Word and item position data:
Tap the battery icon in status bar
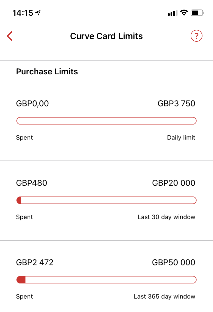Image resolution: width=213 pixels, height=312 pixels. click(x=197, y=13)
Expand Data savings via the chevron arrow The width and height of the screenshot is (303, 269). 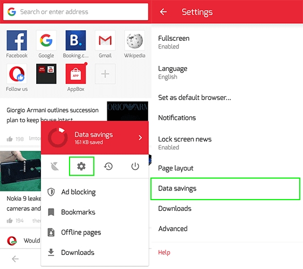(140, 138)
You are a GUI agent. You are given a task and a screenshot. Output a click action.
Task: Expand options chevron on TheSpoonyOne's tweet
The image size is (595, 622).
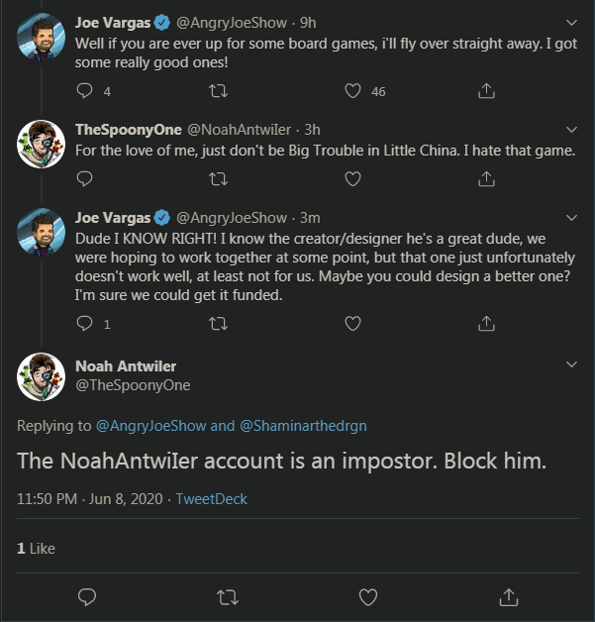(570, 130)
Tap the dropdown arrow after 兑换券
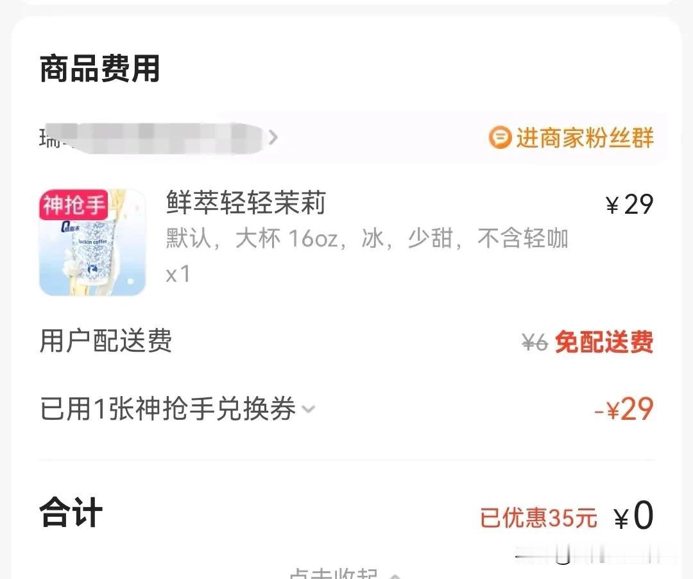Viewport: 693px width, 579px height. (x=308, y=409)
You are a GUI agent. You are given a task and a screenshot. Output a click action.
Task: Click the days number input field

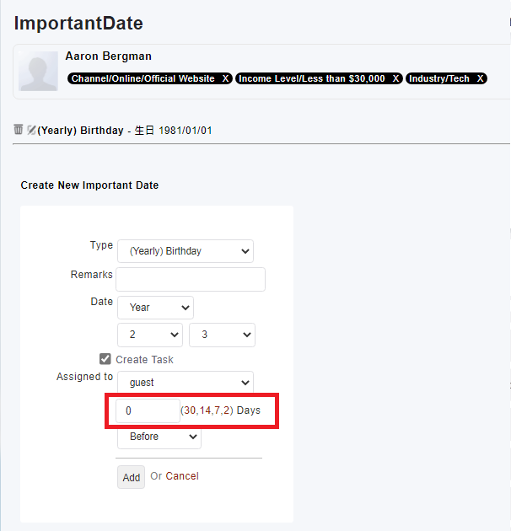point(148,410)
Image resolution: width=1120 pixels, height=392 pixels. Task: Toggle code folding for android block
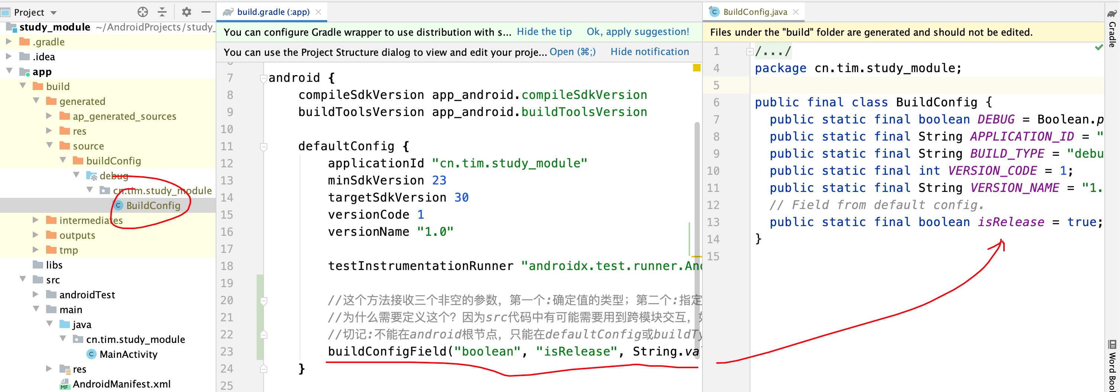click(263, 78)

* * *

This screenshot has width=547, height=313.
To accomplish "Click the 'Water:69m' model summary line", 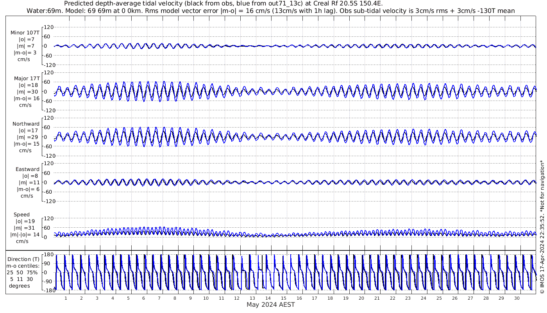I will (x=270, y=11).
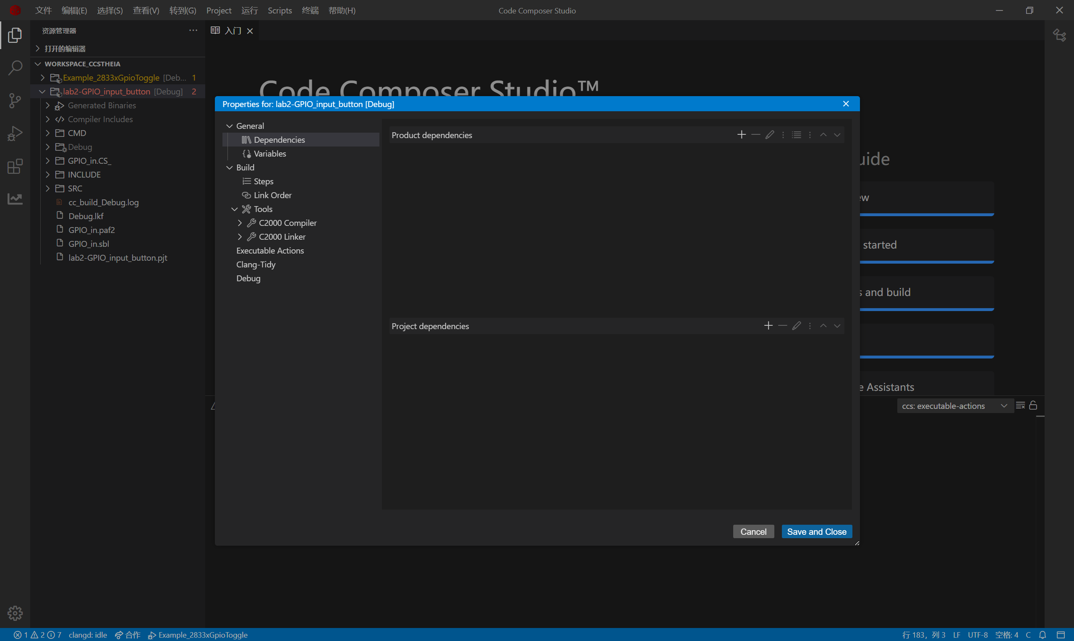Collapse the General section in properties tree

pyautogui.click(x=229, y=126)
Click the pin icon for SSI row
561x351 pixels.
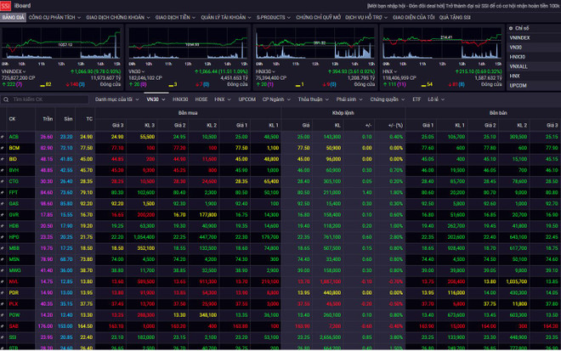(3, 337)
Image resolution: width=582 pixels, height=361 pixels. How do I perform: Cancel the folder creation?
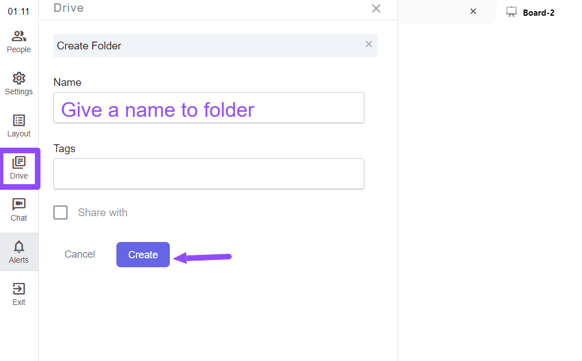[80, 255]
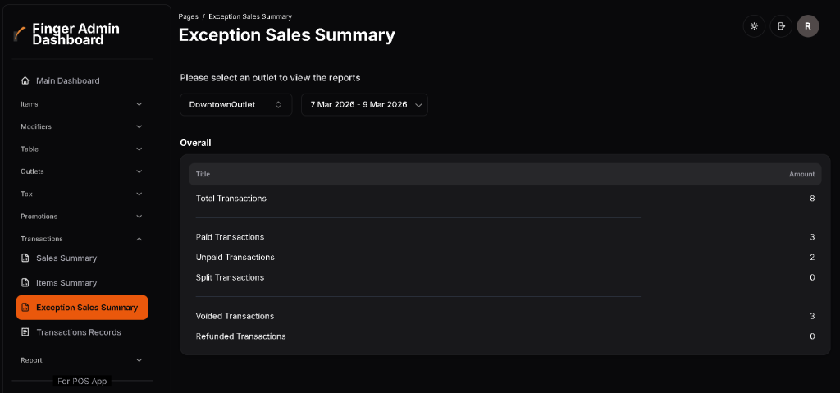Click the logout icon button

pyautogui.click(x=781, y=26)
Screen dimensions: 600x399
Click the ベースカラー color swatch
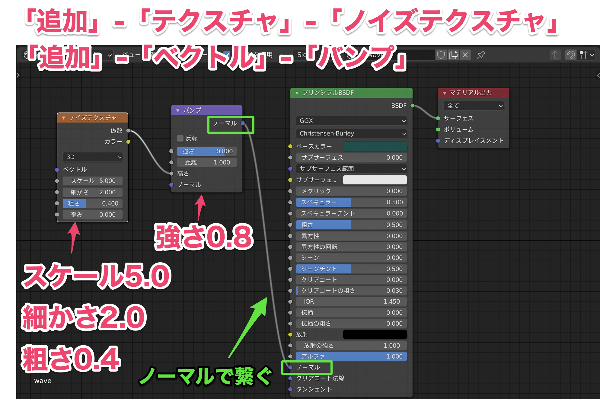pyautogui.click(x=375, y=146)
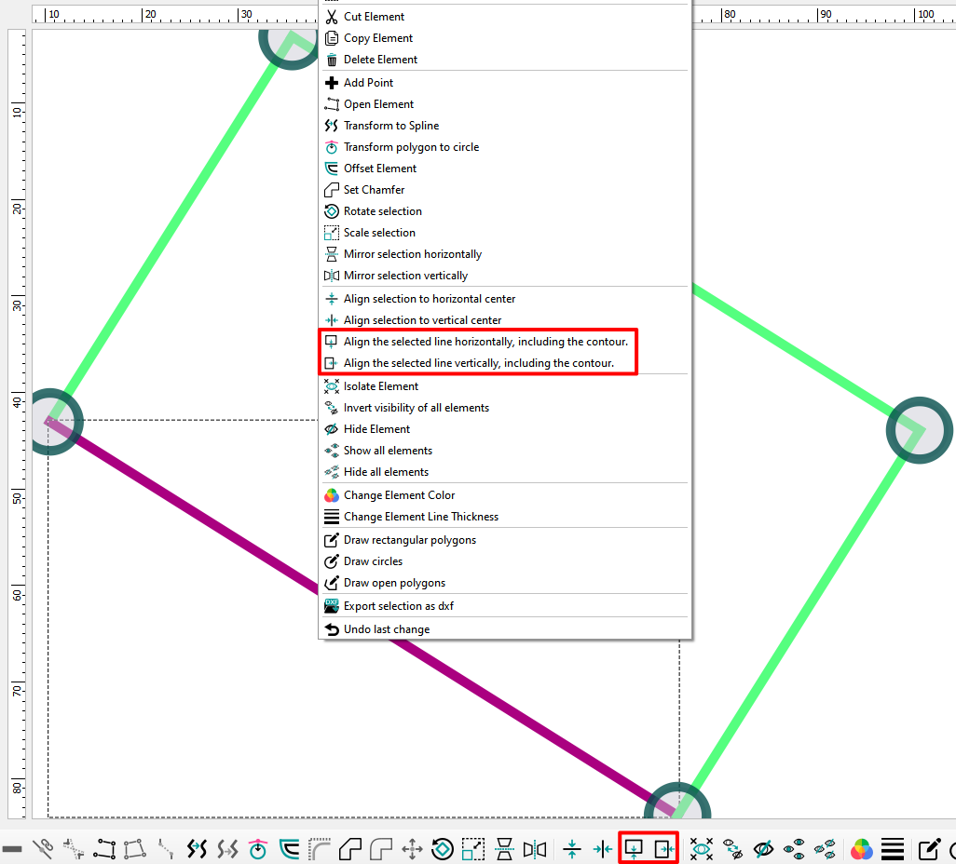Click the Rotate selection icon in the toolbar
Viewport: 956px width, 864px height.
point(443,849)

__What the task asks__:
Convert everything from the line containing "Image resolution: width=582" down to the line containing "pyautogui.click(x=781, y=26)" into a numbered list, leaving out blank lines and pictures.

__Written solution__:
1. Image resolution: width=582 pixels, height=361 pixels. How do I perform: Cancel the folder creation?
2. [80, 255]
3. Click the logout icon button
4. pyautogui.click(x=781, y=26)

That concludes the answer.